--- BEGIN ---
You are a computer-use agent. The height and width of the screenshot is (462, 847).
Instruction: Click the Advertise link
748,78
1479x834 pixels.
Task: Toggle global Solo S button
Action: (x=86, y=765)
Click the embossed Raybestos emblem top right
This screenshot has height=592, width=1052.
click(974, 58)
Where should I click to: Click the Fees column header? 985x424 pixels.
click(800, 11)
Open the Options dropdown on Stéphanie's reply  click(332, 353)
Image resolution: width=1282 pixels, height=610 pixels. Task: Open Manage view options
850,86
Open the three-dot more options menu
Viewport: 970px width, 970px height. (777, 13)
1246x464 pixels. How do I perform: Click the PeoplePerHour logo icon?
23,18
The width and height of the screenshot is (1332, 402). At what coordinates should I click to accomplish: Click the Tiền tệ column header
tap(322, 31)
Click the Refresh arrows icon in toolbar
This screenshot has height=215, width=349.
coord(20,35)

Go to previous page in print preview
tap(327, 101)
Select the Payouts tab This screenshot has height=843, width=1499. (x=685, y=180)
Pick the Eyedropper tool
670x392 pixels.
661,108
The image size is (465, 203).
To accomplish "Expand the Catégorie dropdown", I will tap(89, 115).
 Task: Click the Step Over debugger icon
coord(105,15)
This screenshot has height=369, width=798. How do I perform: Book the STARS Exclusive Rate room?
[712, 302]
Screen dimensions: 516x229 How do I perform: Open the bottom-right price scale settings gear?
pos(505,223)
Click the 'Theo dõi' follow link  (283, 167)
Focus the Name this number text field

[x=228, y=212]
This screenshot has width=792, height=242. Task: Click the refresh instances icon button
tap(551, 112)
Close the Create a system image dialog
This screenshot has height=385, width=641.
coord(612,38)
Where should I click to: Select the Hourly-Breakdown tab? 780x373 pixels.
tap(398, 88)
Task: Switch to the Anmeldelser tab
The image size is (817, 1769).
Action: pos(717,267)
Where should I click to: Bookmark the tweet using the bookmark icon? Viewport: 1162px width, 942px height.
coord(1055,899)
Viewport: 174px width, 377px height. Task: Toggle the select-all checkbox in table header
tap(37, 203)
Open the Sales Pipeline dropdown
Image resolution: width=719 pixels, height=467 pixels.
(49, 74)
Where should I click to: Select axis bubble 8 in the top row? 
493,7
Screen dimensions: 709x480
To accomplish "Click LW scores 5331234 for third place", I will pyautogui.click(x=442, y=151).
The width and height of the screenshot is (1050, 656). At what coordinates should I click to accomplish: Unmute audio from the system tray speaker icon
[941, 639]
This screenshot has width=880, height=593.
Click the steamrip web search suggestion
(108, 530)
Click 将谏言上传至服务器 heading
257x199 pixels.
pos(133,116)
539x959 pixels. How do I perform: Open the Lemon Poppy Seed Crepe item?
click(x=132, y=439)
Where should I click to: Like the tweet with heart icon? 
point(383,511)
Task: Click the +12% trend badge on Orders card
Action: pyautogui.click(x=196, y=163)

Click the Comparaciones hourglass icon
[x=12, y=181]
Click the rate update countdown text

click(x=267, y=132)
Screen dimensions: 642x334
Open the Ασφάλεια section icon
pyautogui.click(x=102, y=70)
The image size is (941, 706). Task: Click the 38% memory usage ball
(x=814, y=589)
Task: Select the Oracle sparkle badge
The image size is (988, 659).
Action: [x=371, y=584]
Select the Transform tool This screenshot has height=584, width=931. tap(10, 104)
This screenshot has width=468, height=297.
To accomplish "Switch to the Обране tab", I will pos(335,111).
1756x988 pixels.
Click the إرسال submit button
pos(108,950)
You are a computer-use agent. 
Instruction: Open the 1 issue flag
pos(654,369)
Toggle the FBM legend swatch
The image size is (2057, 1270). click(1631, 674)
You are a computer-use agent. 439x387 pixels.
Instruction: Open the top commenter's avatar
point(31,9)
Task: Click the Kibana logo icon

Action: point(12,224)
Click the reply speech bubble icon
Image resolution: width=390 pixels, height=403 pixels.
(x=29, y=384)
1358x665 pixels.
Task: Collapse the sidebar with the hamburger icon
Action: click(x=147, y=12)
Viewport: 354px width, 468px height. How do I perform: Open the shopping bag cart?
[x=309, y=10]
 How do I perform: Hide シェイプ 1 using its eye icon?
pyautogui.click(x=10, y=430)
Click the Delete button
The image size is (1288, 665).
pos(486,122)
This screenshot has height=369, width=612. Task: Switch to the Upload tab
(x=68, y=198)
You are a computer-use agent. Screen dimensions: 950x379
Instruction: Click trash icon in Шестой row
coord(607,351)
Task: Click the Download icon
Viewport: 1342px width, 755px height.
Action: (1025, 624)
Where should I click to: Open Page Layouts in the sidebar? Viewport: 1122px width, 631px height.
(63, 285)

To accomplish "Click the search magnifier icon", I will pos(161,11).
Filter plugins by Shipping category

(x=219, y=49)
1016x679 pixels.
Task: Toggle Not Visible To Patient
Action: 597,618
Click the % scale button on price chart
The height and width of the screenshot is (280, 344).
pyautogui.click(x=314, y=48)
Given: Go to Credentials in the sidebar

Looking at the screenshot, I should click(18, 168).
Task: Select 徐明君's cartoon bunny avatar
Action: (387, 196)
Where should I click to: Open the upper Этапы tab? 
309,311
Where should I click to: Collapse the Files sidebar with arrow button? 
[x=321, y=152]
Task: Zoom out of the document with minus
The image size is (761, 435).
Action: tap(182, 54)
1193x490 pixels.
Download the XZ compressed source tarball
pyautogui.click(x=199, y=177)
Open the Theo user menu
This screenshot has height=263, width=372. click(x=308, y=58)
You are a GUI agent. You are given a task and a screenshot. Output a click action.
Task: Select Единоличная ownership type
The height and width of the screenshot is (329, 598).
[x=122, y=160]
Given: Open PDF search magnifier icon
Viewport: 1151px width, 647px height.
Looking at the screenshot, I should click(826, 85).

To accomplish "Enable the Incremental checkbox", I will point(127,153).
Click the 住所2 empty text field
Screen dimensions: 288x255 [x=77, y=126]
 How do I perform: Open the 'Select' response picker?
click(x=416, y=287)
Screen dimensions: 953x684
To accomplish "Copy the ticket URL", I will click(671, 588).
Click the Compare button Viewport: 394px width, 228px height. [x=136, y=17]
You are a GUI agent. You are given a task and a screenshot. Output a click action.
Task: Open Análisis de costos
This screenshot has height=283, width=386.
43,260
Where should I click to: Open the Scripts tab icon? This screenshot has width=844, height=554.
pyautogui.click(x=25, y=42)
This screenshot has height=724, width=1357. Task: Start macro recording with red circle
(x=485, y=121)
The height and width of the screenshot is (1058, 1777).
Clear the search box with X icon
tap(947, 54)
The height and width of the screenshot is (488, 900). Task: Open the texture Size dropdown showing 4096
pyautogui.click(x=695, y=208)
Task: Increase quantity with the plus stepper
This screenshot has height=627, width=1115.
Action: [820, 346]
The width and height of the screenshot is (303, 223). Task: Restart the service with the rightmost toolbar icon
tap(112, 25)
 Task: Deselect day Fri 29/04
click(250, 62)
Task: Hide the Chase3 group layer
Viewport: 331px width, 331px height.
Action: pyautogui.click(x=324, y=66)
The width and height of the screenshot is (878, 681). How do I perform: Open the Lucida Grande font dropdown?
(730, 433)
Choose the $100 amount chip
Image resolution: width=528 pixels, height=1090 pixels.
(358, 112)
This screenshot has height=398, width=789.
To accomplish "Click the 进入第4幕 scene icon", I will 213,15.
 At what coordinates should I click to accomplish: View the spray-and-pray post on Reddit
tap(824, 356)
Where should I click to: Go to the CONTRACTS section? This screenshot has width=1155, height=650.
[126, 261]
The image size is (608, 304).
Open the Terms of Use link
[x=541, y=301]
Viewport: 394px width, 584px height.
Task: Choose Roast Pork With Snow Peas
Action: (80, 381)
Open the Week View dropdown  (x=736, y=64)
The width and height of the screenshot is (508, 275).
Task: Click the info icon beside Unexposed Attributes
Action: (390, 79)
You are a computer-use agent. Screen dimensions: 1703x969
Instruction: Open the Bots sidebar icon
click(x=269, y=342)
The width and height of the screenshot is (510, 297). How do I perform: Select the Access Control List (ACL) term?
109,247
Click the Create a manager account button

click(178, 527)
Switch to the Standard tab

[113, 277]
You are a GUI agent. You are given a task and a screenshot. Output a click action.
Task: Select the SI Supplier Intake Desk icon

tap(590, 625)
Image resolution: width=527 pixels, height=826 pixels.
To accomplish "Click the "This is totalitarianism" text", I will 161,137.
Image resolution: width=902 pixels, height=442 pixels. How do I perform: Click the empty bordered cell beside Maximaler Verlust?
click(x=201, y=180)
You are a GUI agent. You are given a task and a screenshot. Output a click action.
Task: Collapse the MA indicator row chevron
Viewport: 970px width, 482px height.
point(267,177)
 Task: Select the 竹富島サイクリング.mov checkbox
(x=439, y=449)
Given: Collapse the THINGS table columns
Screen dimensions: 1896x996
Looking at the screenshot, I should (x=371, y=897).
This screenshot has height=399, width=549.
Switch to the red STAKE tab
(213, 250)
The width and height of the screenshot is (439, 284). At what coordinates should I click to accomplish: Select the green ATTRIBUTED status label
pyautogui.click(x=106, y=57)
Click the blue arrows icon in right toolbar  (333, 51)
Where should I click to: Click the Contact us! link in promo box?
--- END ---
**EXERCISE DIRECTIONS**
Write out the records above exactly as they appear, everything from the line containing "Choose the $100 amount chip" down to the line containing "Action: (80, 381)", with both of those lines included.

**ANSWER FOR THE TASK**
Choose the $100 amount chip
Image resolution: width=528 pixels, height=1090 pixels.
(358, 112)
This screenshot has height=398, width=789.
To accomplish "Click the 进入第4幕 scene icon", I will 213,15.
 At what coordinates should I click to accomplish: View the spray-and-pray post on Reddit
tap(824, 356)
Where should I click to: Go to the CONTRACTS section? This screenshot has width=1155, height=650.
[126, 261]
The image size is (608, 304).
Open the Terms of Use link
[x=541, y=301]
Viewport: 394px width, 584px height.
Task: Choose Roast Pork With Snow Peas
Action: (80, 381)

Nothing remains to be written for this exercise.